PAGE TEXT:

• • • • • • •

First is Nico, 1988 (limited August 1) and its close crop of Trine Dyrholm moving on stage with spotlight. The image itself is captivating with its grainy film stock and shallow focus as well as this effect where the orb of light seemingly emanates from her chest. It’s as though her head is tilted back to let loose the power of rock and roll, the music possessing her with a genius unlike any other.

And then there’s the typography straight off of a Woodstock event poster: bold, curvy, lowercase, and undeniably of its era. This is as much a loving recreation of the past as I’m sure the filmmakers hope their movie will prove. It transports us if only for a second to a feeling where nothing mattered but the electricity of a live show.

LA’s teaser for Kin (August 31) is similar in its illuminated silhouette, but very different in both its sense of mood and time. This science fiction piece renders its glowing orb out of laser light patterns, its title composed of neon lines with infinite possibilities frozen into their respective letters. You read the tag and believe the orb is a portal for him to find his escape. But something prevents him from taking it just yet.

• • • • • • •

RAW DATA:
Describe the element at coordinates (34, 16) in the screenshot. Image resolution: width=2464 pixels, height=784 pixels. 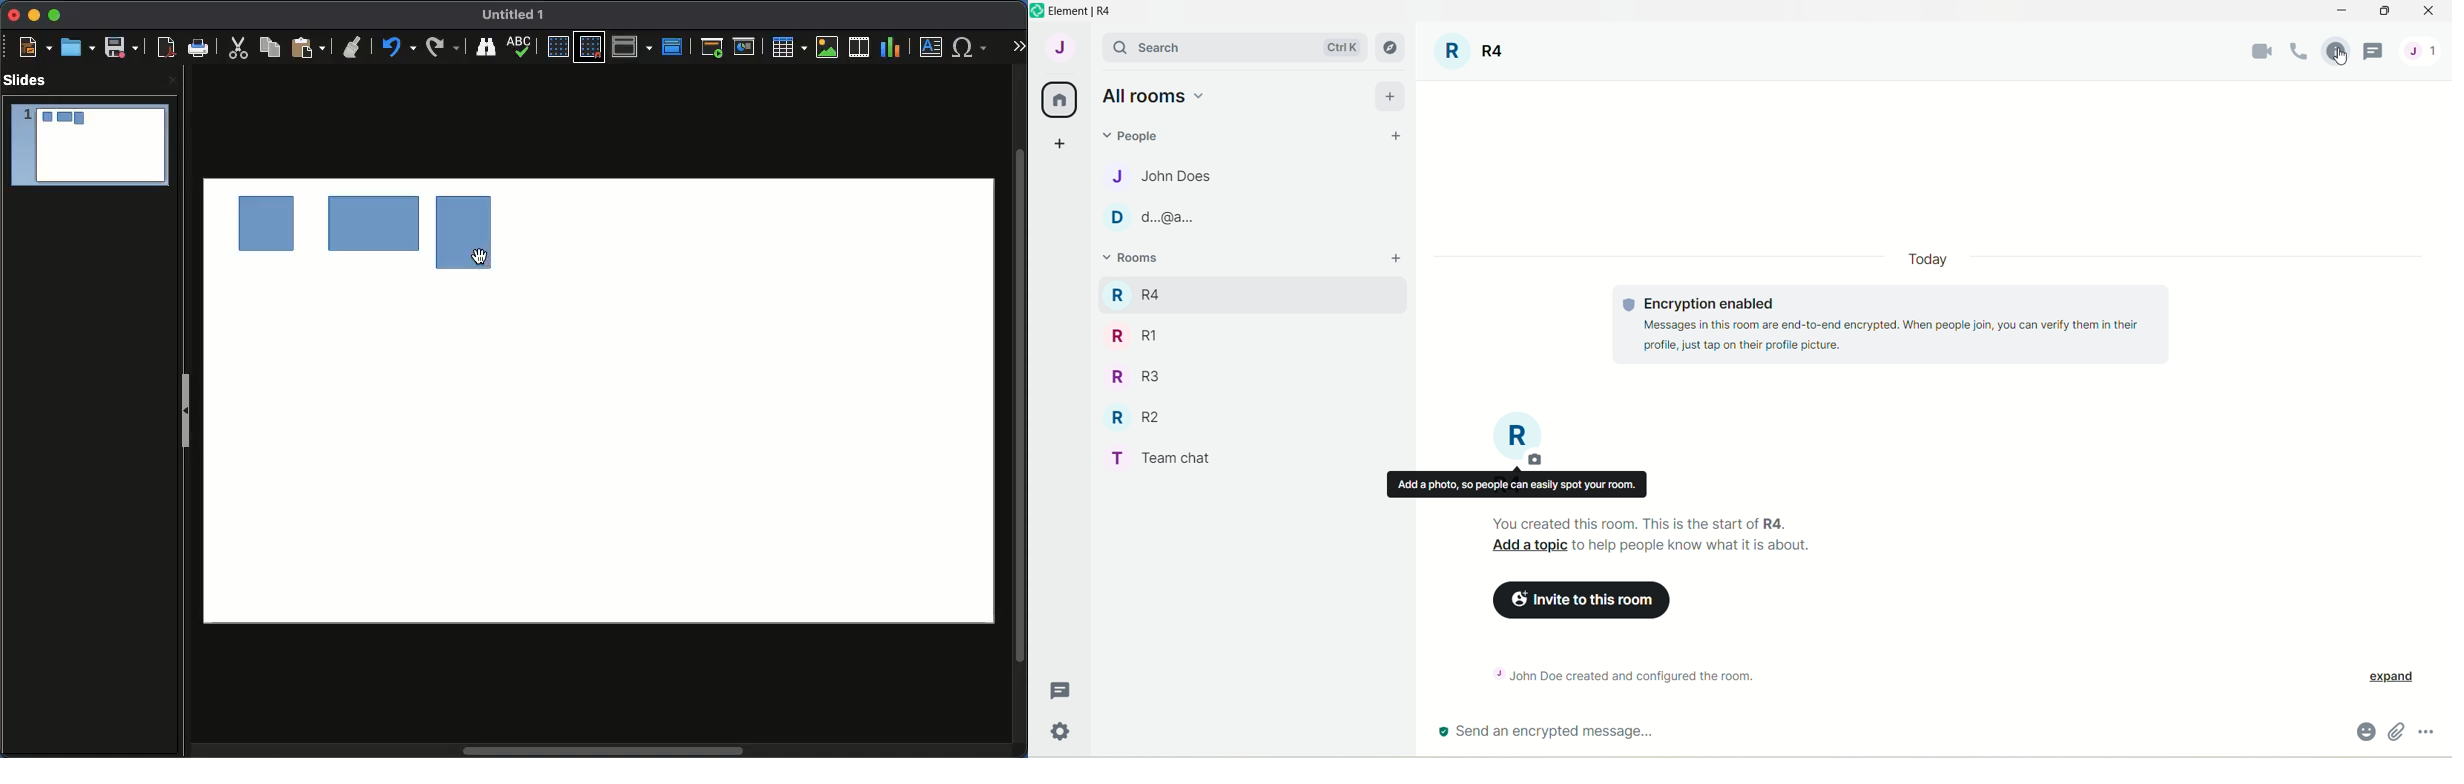
I see `Minimize` at that location.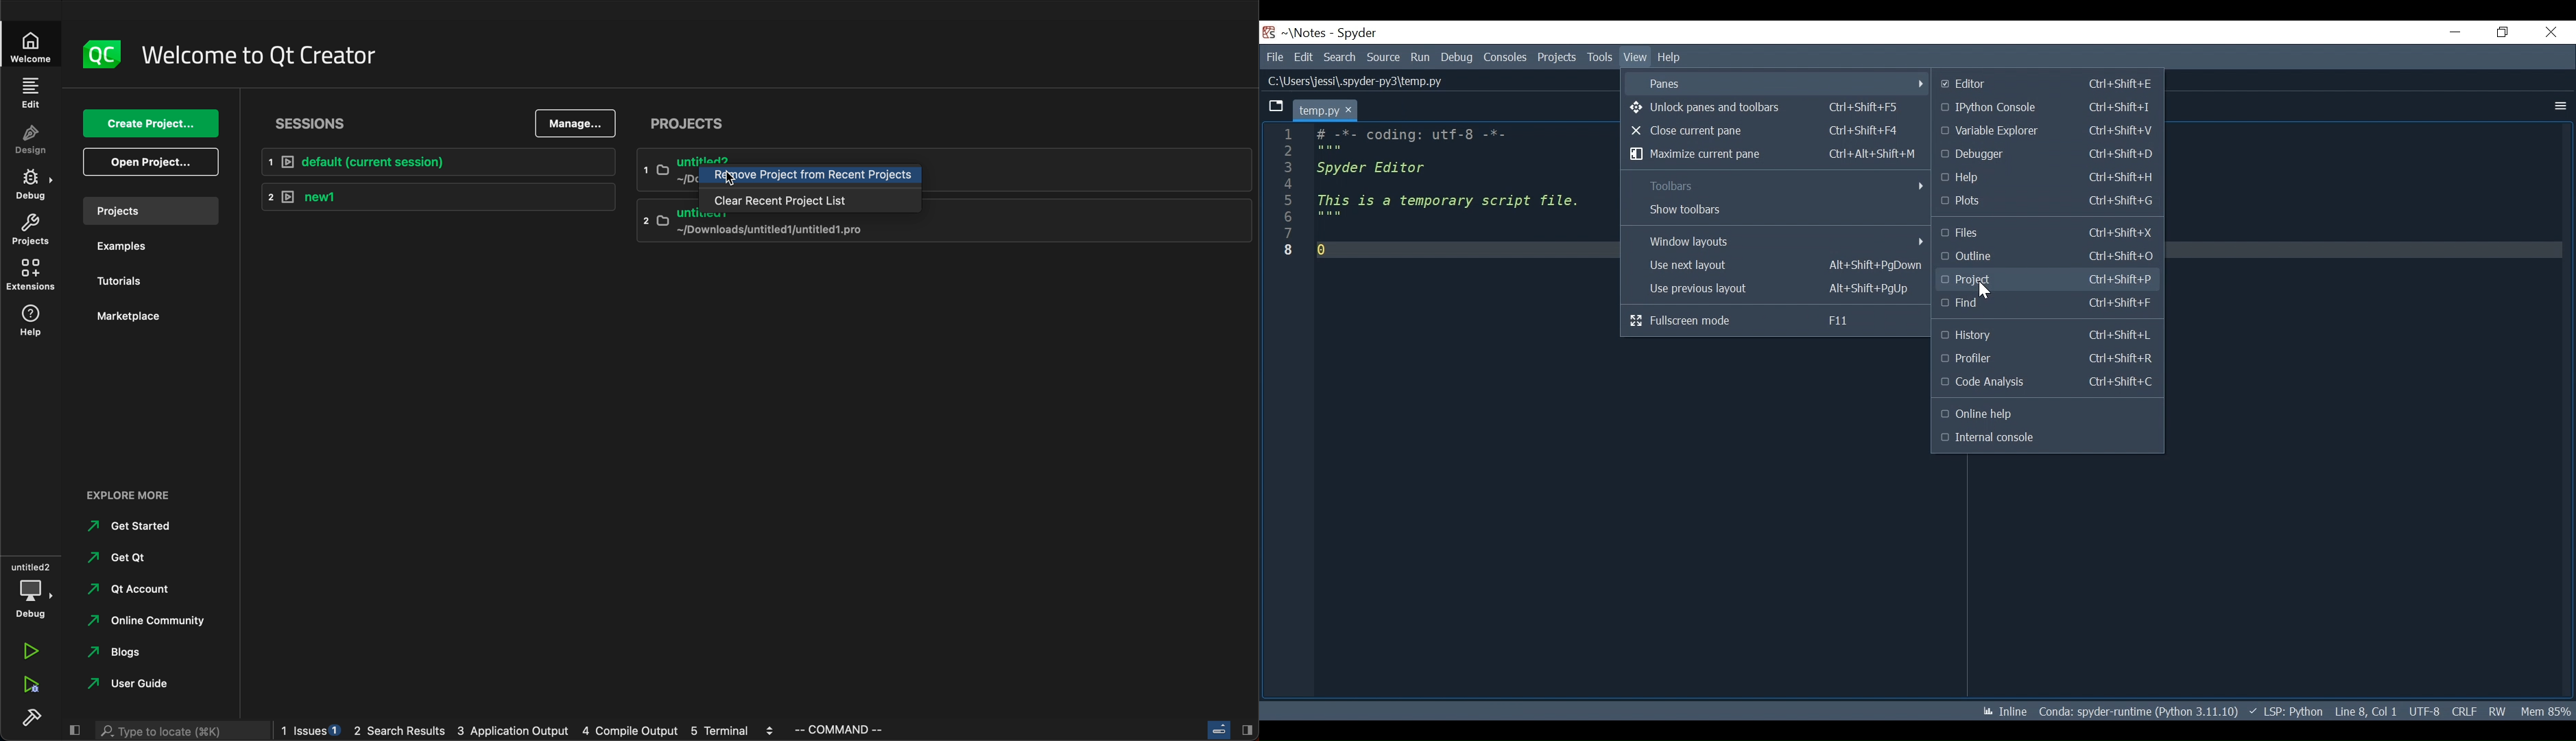  What do you see at coordinates (1774, 130) in the screenshot?
I see `Close current pane` at bounding box center [1774, 130].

• • • • • • •

SET TASKS:
(a) In the movie poster commentary, which actress appears in the close crop on the Nico, 1988 poster?
(b) Pick up the movie poster commentary after its final sentence and keep writing.

RESULTS:
(a) Trine Dyrholm

(b)
The second tease is even better as it delivers a scene still shrouded in that same mystery. Here Myles Truitt is in possession of the weapon that will make him a wanted man—its tessellations of light mimicking the title font’s presentation to make sure we know it’s not of this world. And the tagline is different to align with this new imagery. Escape is now off the table. Our intrigue is on that “thing” he found.

I love how these two draw us into their sense of the unknown. That doesn’t mean I dislike the final sheet, only that it loses its appeal in deciphering a puzzle while knowing so much remains missing. As far as totem collages go, however, this isn’t bad. The shape descends as though a beam from a UFO—everyone looking down while Truitt singularly gazes up. It makes us recall its inspiration whether the billed connection to Stranger Things or its Tron meets Terminator feel. It puts us in the correct headspace.

For Slender Man (August 10), P+A turns mystery into its lead character. We look upon this image and quickly see the monster of its title: a tall figure of malice lurking in wait. But it also plays with the duality of nightmare and myth by blocking our view with a pane of glass covered in foggy condensate. So maybe it is just a man. Maybe it’s even someone we know. Our fear is therefore what turns those water droplet lines into arms. It’s our frightened anticipation that clouds our judgment so we believe it could be something unexplained. Successful horror films keep their evil off-screen and so do their posters.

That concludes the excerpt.